De acordo com o acordo proposto, “os ataques israelenses aos subúrbios do sul de Beirute cessariam em troca da abstenção do Hezbollah de realizar ataques contra Israel, sendo o cessar-fogo expandido para abranger todo o território libanês”.

A nota também acrescentou que Donald Trump conversou por telefone com a embaixadora do Líbano nos EUA, Nada Mouawad, e a informou “que havia obtido a aprovação do primeiro-ministro israelense, Benjamin Netanyahu, para o acordo proposto”.

“A embaixadora Mouawad transmitiu os resultados das discussões ao presidente Aoun, que por sua vez notificou o Hezbollah sobre eles”, continua o texto. Referindo-se às próximas negociações entre Israel e Líbano, a declaração termina: “As reuniões de negociação agendadas para terça e quarta-feira têm como objetivo discutir esse progresso e dar continuidade a ele”.

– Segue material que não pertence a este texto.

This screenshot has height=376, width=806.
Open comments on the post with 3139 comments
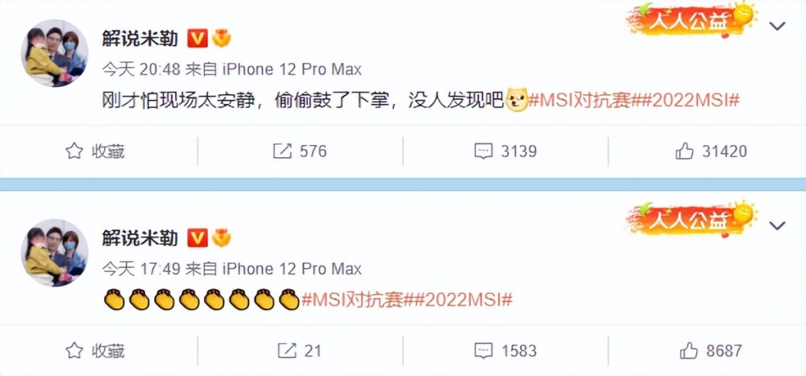pyautogui.click(x=505, y=151)
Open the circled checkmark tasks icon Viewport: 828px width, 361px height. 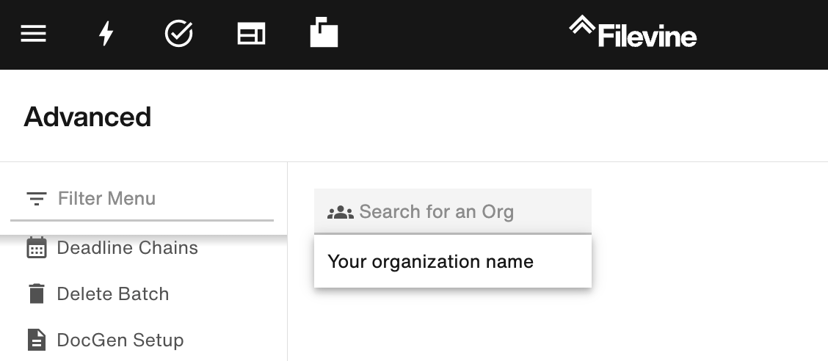pyautogui.click(x=178, y=34)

Dessa forma, o deputado do Hezbollah, Hassan Fadlallah, também afirmou que o grupo apoia um “cessar-fogo total em todo o território libanês”. Em comentários feitos à emissora Al-Manar, conforme relatado pela Al Jazeera, o parlamentar xiita declarou que a trégua seria um precursor da retirada das tropas israelenses do Líbano.

Antes dessas confirmações, a Presidência libanesa afirmou que a Resistência Islâmica havia aceitado “uma cessação recíproca dos ataques”, mas o primeiro-ministro israelense, Benjamin Netanyahu, disse que as Forças de Defesa de Israel “continuariam a operar conforme planejado” no sul do Líbano.

No entanto, diante das declarações da embaixada libanesa e do grupo xiita, o premiê israelense afirmou ter dito a Donald Trump que seu país atacaria Beirute se o Hezbollah não parasse de atacar Israel.

“Conversei esta noite com o presidente Trump e disse a ele que, se o Hezbollah não parar de atacar nossas cidades e nossos cidadãos, Israel atacará alvos terroristas em Beirute”, disse Netanyahu, segundo um comunicado divulgado por seu gabinete.

Ele acrescentou: “Nossa posição sobre isso permanece inalterada. Ao mesmo tempo, as Forças de Defesa de Israel continuarão a operar conforme planejado no sul do Líbano”.